## TASK TO CARRY OUT
Having located the line with "Instruction: Click the info", print it and each remaining line exactly, stopping at the end of the material and omitting pictures.
RECORDS SHOWN: Begin
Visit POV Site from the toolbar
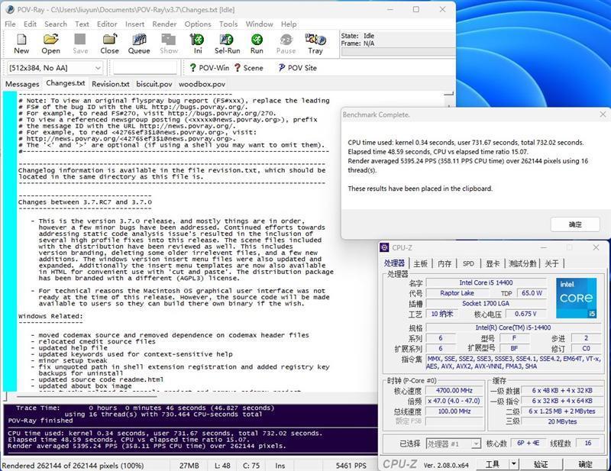Viewport: 611px width, 471px height. pyautogui.click(x=296, y=68)
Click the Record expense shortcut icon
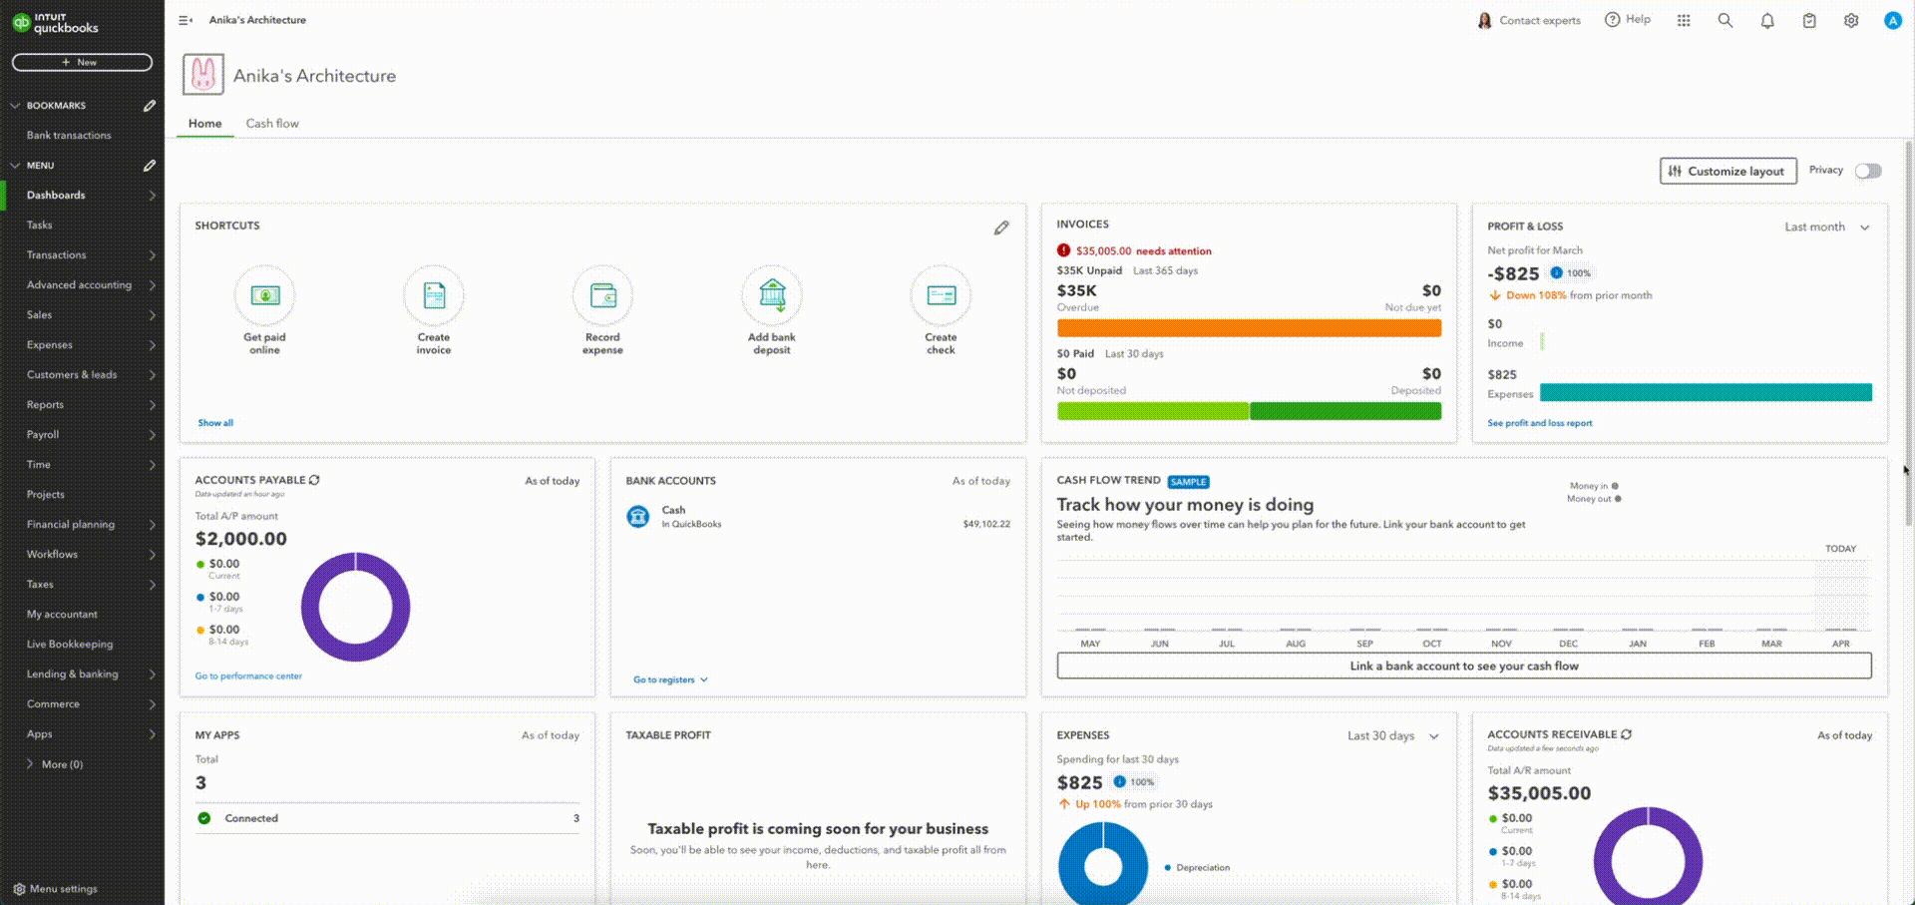1915x905 pixels. point(602,295)
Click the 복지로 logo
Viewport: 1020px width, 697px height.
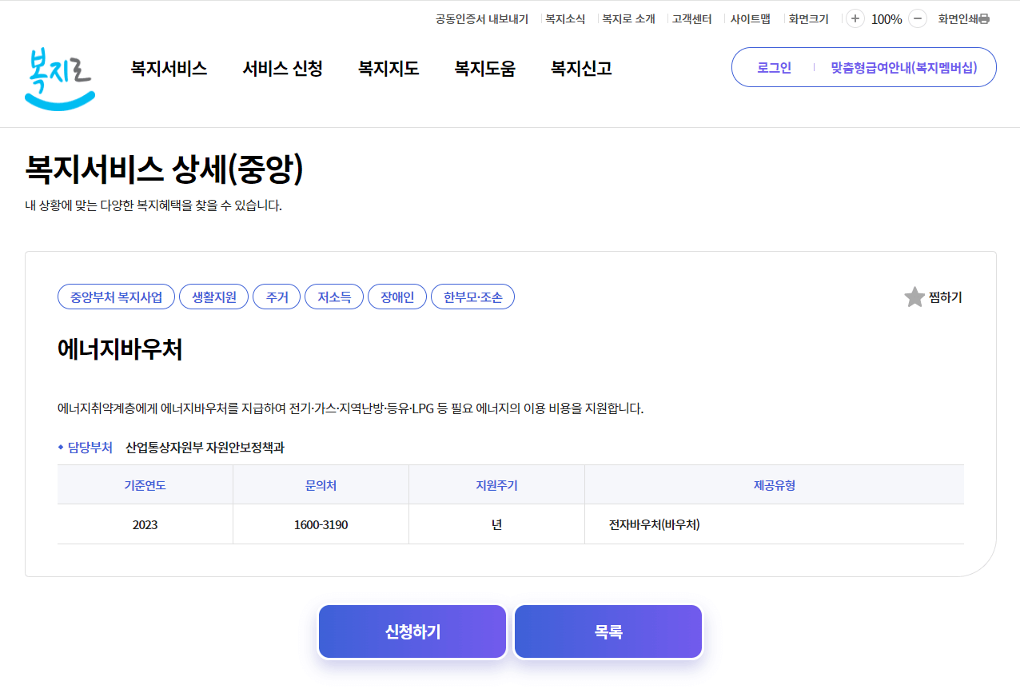point(59,76)
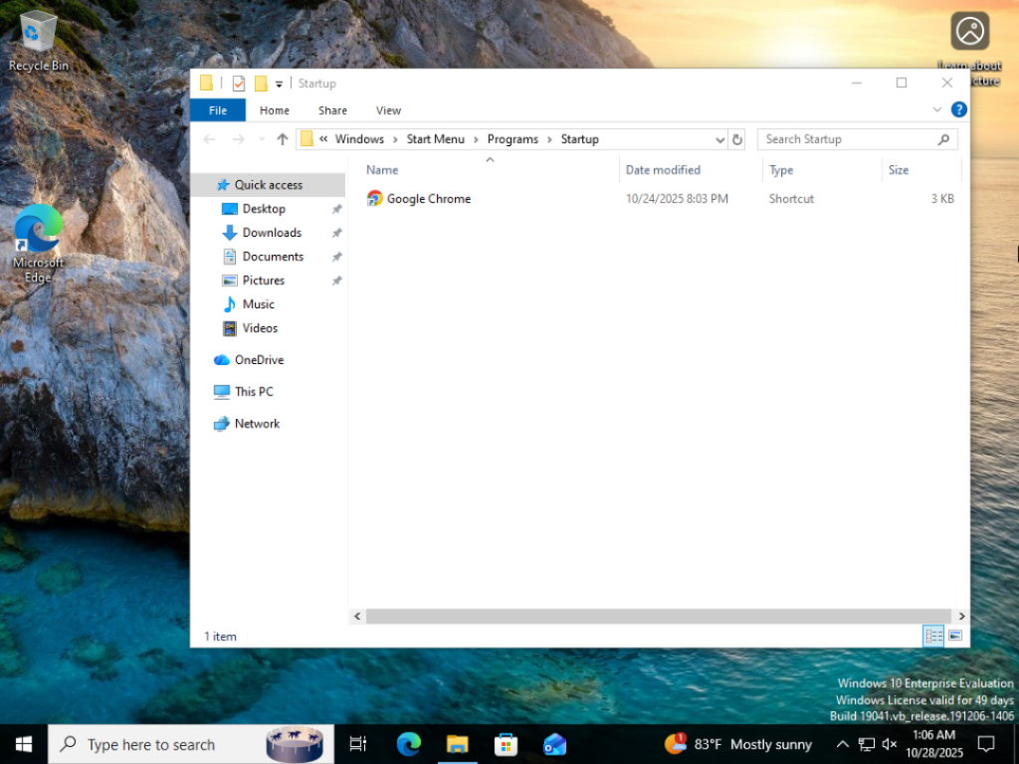The height and width of the screenshot is (764, 1019).
Task: Toggle the muted volume icon in tray
Action: pos(890,744)
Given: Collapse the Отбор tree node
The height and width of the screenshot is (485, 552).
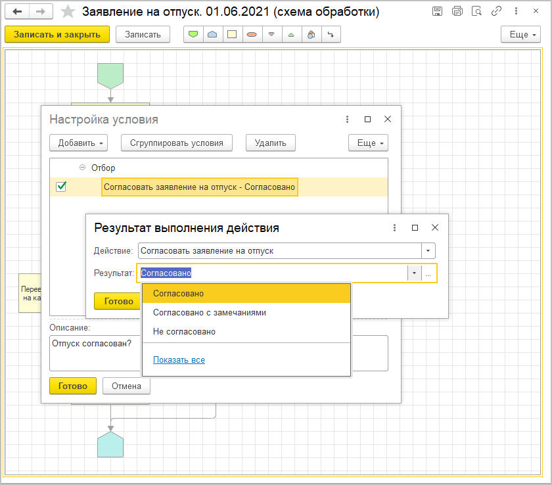Looking at the screenshot, I should [82, 168].
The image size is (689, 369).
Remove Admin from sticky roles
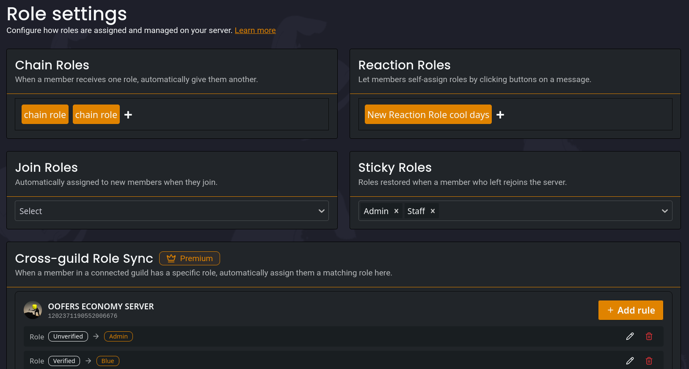coord(396,211)
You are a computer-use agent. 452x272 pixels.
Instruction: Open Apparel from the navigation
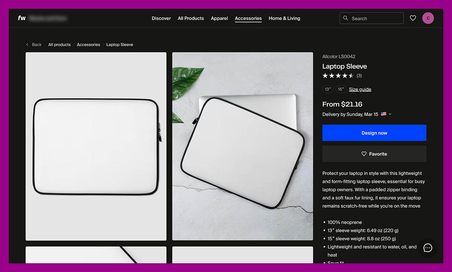(x=219, y=18)
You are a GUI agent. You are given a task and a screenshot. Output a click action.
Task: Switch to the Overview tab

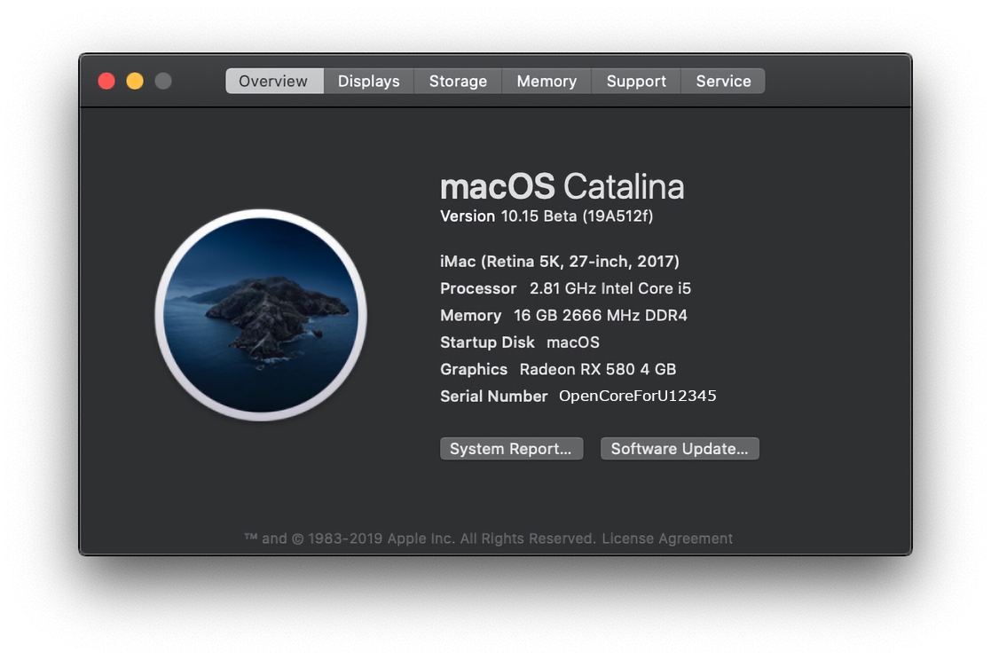[273, 82]
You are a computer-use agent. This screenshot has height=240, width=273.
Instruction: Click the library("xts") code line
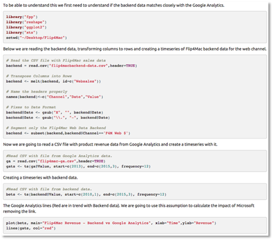coord(22,33)
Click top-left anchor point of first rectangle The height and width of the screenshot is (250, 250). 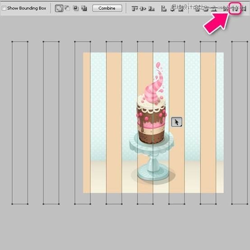[12, 42]
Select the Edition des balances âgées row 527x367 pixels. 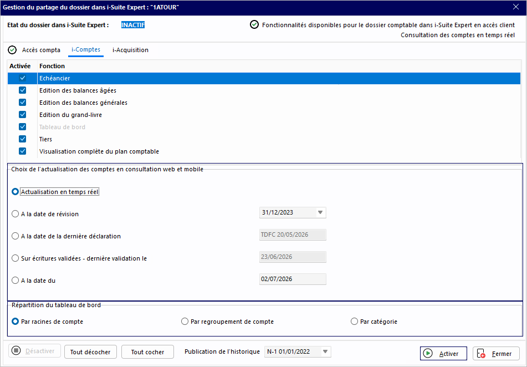point(264,90)
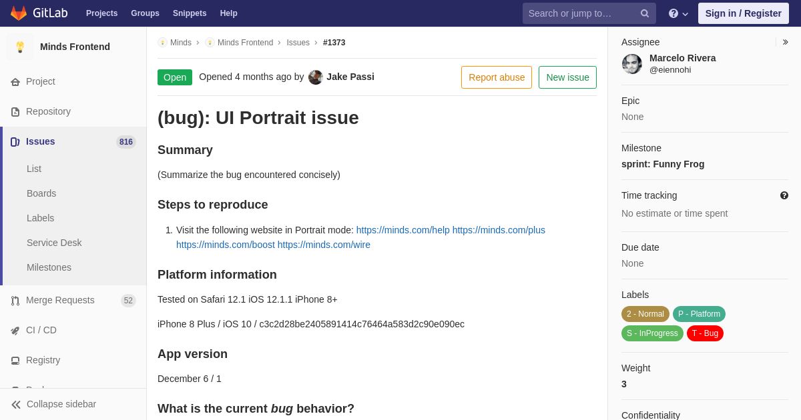Viewport: 801px width, 420px height.
Task: Click the Report abuse button
Action: 497,77
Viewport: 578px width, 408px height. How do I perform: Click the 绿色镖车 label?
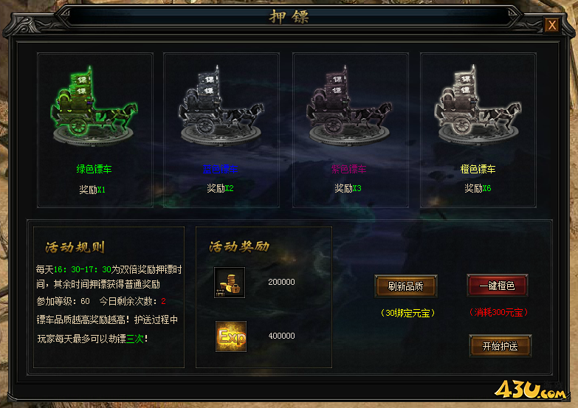(94, 169)
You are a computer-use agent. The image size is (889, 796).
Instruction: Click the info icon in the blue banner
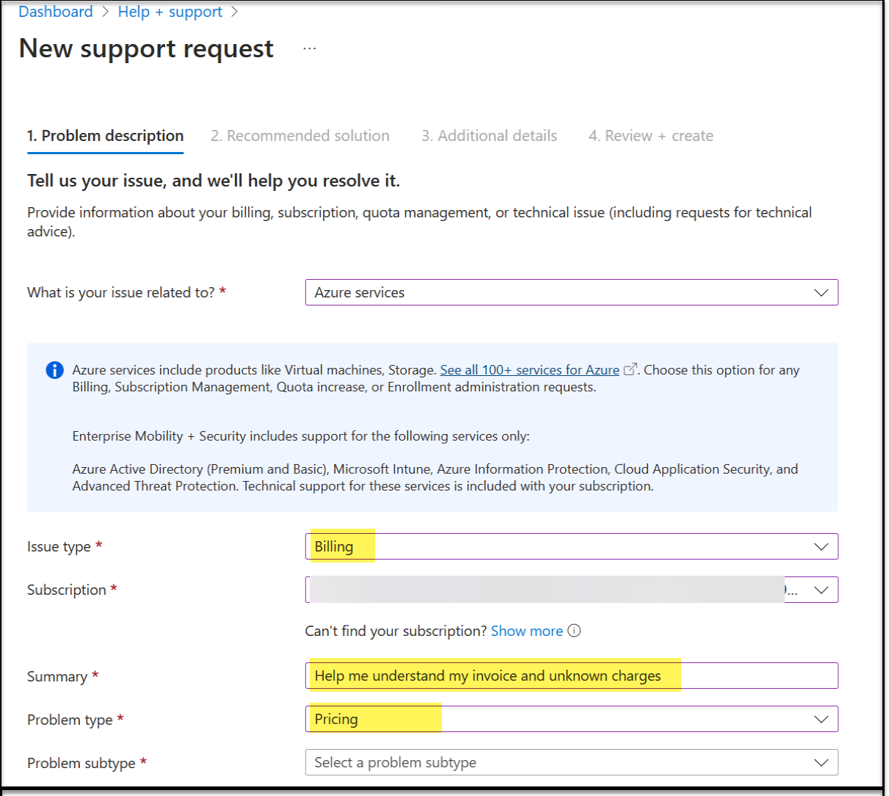click(x=54, y=370)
RECORDS SHOWN: End
## RESULT OF THIS TASK
Instruction: Click the info icon in the blue banner
click(x=54, y=370)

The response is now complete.